While it’s happened with coal futures over the past few trading days, those have come off an extraordinarily high base.
Iron ore futures for January delivery were fetching around US$88.50/t.
According to Fastmarkets spot prices were down 3.7% to US$103.43/t.
With steel production crimped by government intervention portside iron ore stocks in China have climbed from 126.28Mt in mid-August to 144.92Mt as of October 28, according to MySteel.
The MySteel survey for the last 11 days of October showed steel production among the 247 Chinese blast furnaces and 71 electric arc furnace factories it spoke to fell 2% on mid-October to 2.58Mt a day.

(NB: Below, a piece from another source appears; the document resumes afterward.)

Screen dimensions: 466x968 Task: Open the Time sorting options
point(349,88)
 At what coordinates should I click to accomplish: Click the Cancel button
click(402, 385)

Investors in the big miners will be nervously awaiting the price changes in China tonight.
Big losses for Rio Tinto (ASX:RIO) (2.54%), BHP (ASX:BHP) (2.34%), Fortescue (ASX:FMG) (2.65%), Mineral Resources (ASX:MIN) (3.91%) and Champion Iron (ASX:CIA) (7.22%) headlined a day of pain for the materials sector, which fell 2.1% to drag the ASX 200 to a 0.63% loss.